Une pièce enlevée, dans laquelle l'action à proprement parlée se couple à une description des us et coutumes de Venise, savoureuse et drôle. Les personnages sont sans doute moins fouillés que dans d'autres pièces de Goldoni, un peu plus schématiques, quelque part c'est le café du titre qui est le personnage principal, et cela réduit un peu la profondeur des portraits psychologiques. Mais c'est quand même une très bonne pièce, pleine de charme et de vivacité.

Voltaire s'en serait inspiré pour écrire le café ou l'Ecossaise. On reconnaît bien l'opposition entre le serviable et honnête tenancier, et un personnage malfaisant. Voltaire charge beaucoup plus ce dernier, car sa pièce est une attaque contre l'un de ses ennemis, un certain Fréron, qui est caricaturé dans la pièce. Chez Goldoni, le personnage est plus bête et suffisant que complètement méchant, même s'il provoque beaucoup de dégâts. le reste des deux intrigues n'a pas grand chose à voir, chez Voltaire, il s'agit d'une histoire sentimentale et invraisemblable, chez Goldoni l'observation de la vie quotidienne et des situations réalistes est nettement plus convaincante et amusante.

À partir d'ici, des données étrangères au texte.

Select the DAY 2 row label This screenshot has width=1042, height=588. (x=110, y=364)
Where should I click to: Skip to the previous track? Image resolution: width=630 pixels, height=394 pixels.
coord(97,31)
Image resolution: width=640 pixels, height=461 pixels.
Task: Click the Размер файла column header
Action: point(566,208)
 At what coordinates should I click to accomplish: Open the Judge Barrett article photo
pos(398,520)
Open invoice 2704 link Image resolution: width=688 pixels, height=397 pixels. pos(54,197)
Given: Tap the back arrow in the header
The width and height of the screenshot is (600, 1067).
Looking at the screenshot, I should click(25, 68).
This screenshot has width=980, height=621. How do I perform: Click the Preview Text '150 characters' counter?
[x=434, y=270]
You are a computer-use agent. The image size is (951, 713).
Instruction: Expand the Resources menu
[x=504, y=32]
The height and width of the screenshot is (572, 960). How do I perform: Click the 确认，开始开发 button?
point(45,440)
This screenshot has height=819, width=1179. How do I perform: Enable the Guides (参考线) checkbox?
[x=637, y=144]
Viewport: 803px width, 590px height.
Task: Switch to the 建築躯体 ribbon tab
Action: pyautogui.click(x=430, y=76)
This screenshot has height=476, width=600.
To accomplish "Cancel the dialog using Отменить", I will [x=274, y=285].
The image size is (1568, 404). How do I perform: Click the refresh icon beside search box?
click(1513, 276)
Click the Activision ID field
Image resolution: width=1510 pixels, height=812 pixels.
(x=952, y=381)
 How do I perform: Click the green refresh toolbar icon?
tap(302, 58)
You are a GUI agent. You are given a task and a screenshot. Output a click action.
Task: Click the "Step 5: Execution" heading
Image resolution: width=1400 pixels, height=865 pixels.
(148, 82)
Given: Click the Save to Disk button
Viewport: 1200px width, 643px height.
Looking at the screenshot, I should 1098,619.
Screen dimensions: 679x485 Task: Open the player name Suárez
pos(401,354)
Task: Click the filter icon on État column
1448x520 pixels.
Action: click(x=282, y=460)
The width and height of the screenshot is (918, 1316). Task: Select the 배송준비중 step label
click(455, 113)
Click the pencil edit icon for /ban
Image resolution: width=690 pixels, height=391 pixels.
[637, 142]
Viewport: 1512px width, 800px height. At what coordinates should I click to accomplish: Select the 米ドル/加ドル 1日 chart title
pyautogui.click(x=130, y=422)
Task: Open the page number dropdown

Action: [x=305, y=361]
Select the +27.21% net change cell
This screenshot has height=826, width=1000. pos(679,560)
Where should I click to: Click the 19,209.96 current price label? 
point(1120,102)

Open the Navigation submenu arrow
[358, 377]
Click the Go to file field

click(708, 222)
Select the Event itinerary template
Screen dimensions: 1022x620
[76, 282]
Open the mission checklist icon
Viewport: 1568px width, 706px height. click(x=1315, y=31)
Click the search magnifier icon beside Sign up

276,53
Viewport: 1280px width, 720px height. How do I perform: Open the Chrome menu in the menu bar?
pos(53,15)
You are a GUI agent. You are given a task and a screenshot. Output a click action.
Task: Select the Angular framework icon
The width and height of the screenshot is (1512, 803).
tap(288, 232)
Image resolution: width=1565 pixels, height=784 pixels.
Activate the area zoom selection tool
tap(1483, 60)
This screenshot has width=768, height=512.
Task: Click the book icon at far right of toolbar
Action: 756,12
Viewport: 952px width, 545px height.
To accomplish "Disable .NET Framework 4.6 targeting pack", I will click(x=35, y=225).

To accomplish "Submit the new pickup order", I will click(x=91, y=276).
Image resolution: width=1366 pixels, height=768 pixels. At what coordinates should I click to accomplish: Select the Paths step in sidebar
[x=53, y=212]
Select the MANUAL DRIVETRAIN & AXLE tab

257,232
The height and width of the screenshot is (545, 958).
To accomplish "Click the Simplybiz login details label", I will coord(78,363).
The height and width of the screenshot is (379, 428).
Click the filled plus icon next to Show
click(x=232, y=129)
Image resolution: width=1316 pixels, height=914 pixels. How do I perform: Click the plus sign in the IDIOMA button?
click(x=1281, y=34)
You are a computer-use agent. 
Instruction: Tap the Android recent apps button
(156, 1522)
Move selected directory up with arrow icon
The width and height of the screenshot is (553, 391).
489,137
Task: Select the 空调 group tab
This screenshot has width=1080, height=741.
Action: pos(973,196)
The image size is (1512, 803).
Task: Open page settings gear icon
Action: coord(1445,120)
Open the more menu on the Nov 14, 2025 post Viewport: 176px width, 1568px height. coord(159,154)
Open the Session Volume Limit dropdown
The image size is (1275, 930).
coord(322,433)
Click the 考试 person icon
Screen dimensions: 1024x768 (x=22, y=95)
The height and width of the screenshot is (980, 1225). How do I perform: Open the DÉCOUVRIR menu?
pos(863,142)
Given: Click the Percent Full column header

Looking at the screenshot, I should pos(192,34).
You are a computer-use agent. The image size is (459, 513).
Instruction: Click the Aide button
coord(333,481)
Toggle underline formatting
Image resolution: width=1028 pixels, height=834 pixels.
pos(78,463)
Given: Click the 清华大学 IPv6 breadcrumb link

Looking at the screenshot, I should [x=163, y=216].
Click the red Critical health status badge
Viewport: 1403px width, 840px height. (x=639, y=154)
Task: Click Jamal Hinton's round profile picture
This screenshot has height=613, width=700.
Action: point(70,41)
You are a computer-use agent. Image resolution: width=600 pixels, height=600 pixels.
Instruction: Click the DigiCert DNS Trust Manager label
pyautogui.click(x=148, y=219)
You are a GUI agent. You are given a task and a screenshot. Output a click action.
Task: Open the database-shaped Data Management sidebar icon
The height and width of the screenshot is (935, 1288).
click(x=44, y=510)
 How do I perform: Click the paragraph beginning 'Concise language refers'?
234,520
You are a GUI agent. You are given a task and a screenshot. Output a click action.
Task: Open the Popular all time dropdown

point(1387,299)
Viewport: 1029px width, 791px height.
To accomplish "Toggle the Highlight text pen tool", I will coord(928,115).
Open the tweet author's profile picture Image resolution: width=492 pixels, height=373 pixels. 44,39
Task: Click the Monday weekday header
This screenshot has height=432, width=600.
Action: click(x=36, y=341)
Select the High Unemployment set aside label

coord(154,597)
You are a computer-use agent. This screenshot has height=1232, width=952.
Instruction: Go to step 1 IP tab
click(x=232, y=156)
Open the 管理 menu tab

Même si de son temps Voltaire a pu être considéré comme le plus grand auteur de théâtre de son époque, tout au moins en France, il est difficile à la lecture de ces deux pièces de ne pas considérer Goldoni comme un dramaturge bien plus intéressant, survivant sans problème à son époque dans laquelle il est pourtant ancré.